Kristy and Stella apparently had better things to do.

  Two blocks down sat the compound, for better lack of a word. The clubhouse housed a kitchen, a bar, the church where all business was attended, and four small apartments that homed tiny private baths and single dorm-sized bedrooms.

  This was home.

  This was the mother charter of Devil’s Bastards. One of eleven that were scattered throughout the states. The only other local one was in Fort Worth.

  The parking lot was full and there was a band warming up under the big pavilion. Destiny drove through the crowd and under the protective overhang roof of the clubhouse that offered protection for the bikes.

  “Double D! Welcome home!” Stephan Ames shouted. A product of Eric and Stella and graciously named “Fabio” due to an attempt at the hairstyle while a freshman in high school, Fabio was two years younger than Austin and a year older than Houston in school, although he was closest with the younger brother.

  Fabio had been one of Austin’s right hands when he held the gavel. Although he wasn’t vice president or sergeant, he was close to him in club business. When Austin was killed, Fabio had left the Sweetwater chapter to follow Houston.

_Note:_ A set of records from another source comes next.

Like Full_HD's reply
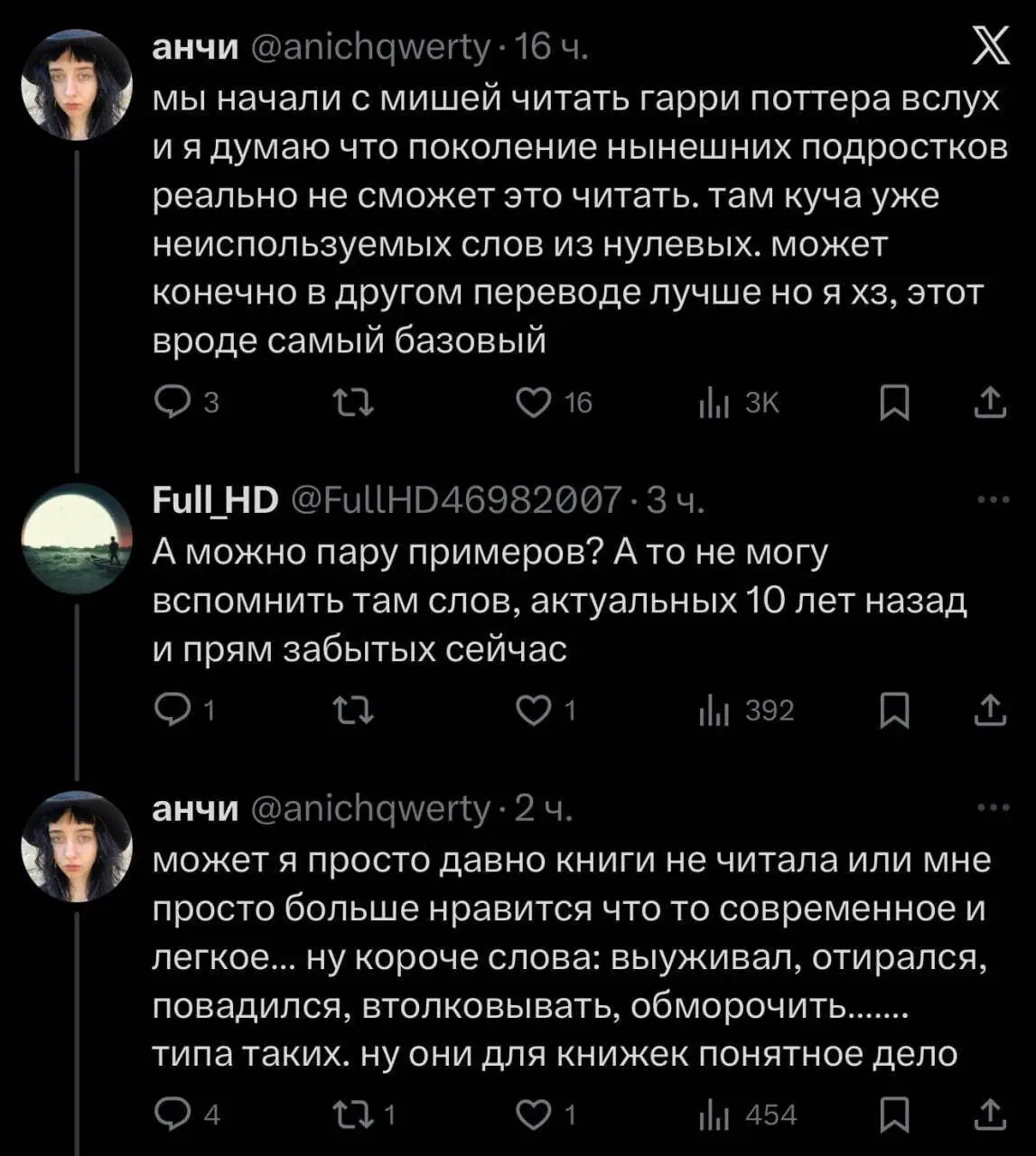 pyautogui.click(x=534, y=711)
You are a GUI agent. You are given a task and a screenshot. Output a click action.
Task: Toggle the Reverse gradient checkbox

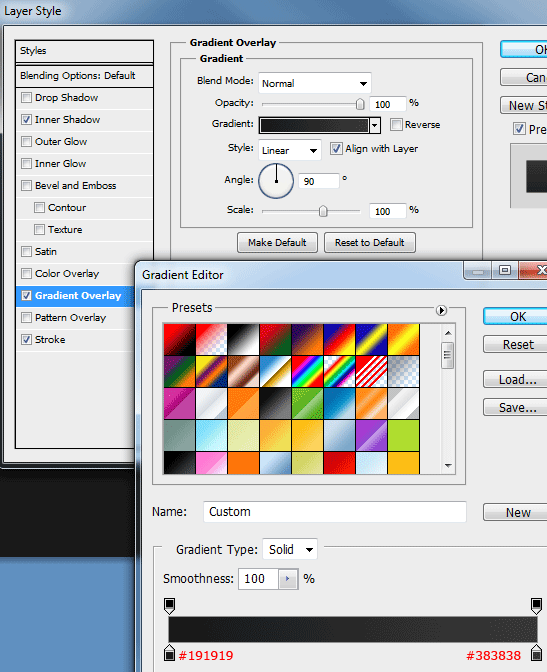(x=396, y=124)

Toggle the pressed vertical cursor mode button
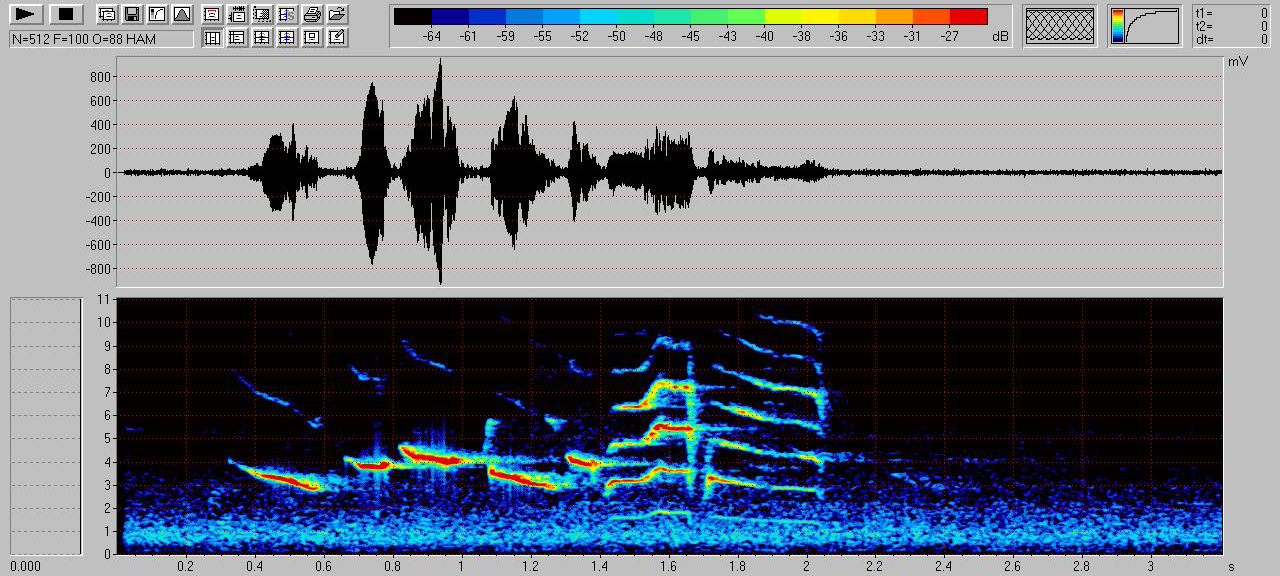pos(212,38)
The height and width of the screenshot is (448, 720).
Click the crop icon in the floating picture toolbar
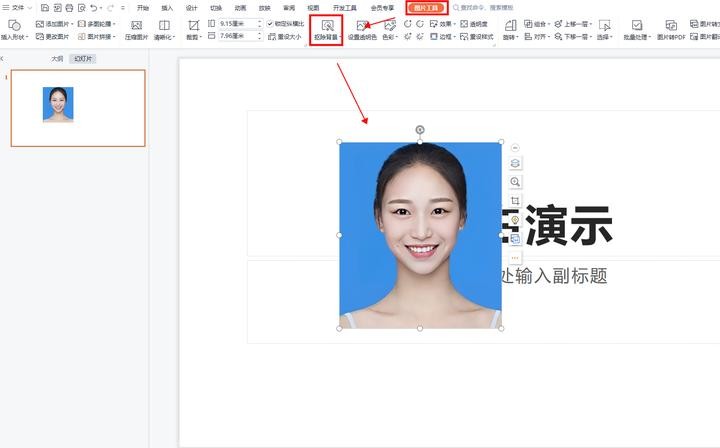[x=515, y=201]
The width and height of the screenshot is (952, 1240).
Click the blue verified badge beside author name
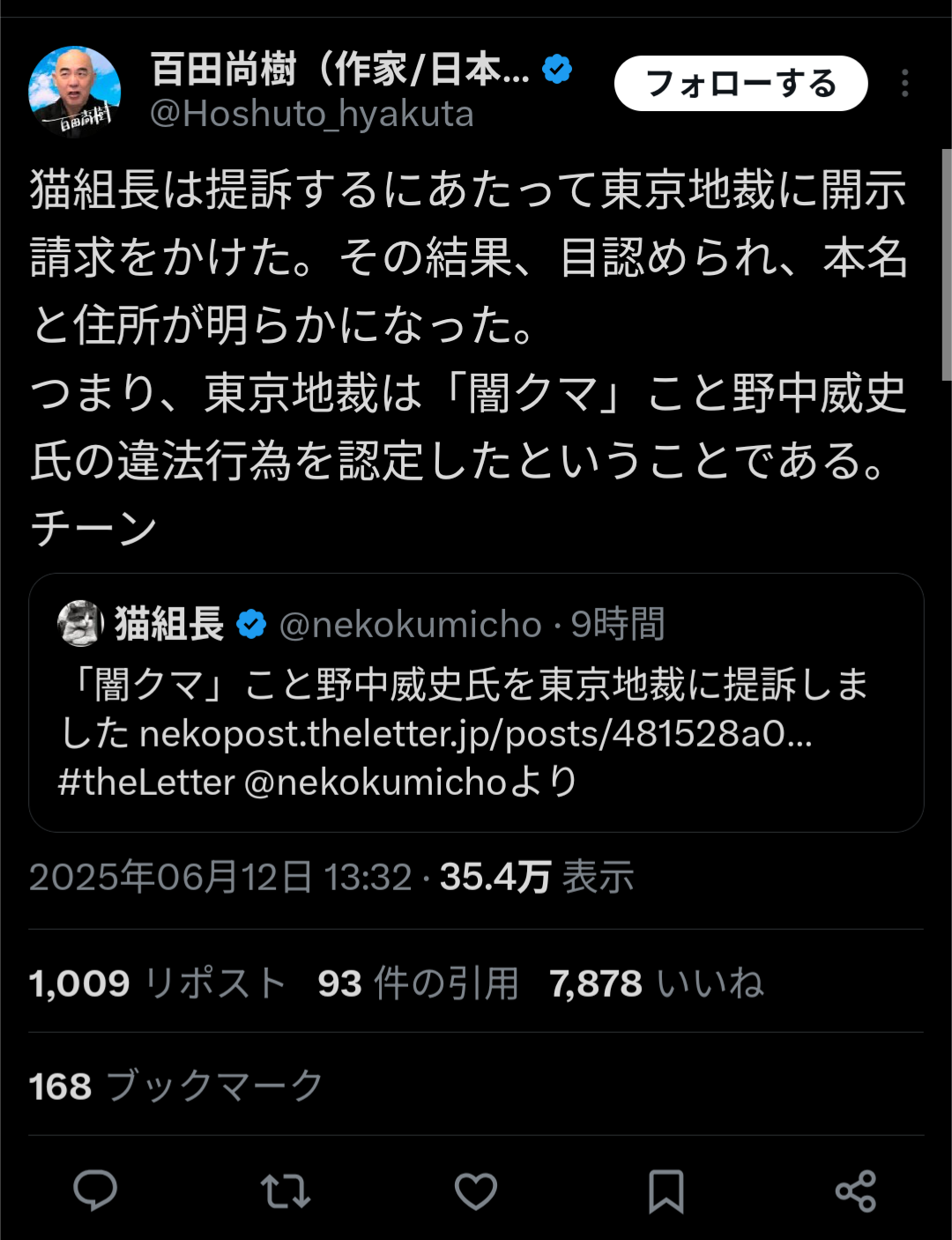(557, 68)
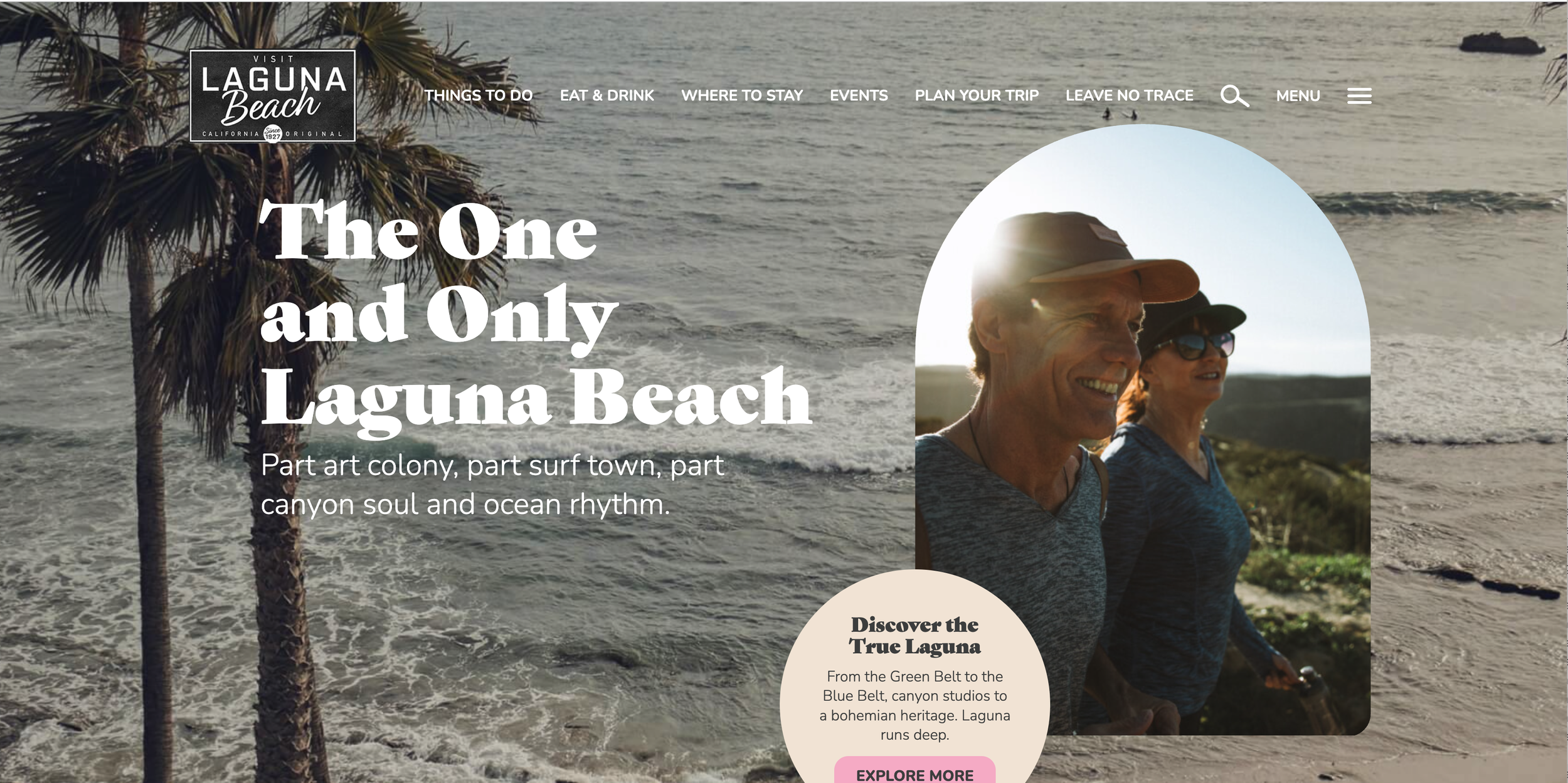
Task: Navigate to the Events page
Action: [859, 95]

  Unable to help her other brother or stay away from his family and chapter, Fabio returned just weeks before Destiny was patched in Fort Worth.

  Destiny killed her bike, tossed down the kick stand, and was picked up in Fabio’s strong arms in the soft sprinkle of rain.

  “Good to have you back home, sister.”

  “It’s good to be home,” she gasped out as he squeezed her tightly. “What’s the party about?”

  “It’s your welcome home party.”

  Throngs of people surrounded Destiny. All hugs and laughs and smiles. For the most part. Most patched members hung back. Not against her returning home, but quietly concerned about her transfer to the charter.

  Stella and Kristy pushed their way to her side and Stella shoved her son out of the way.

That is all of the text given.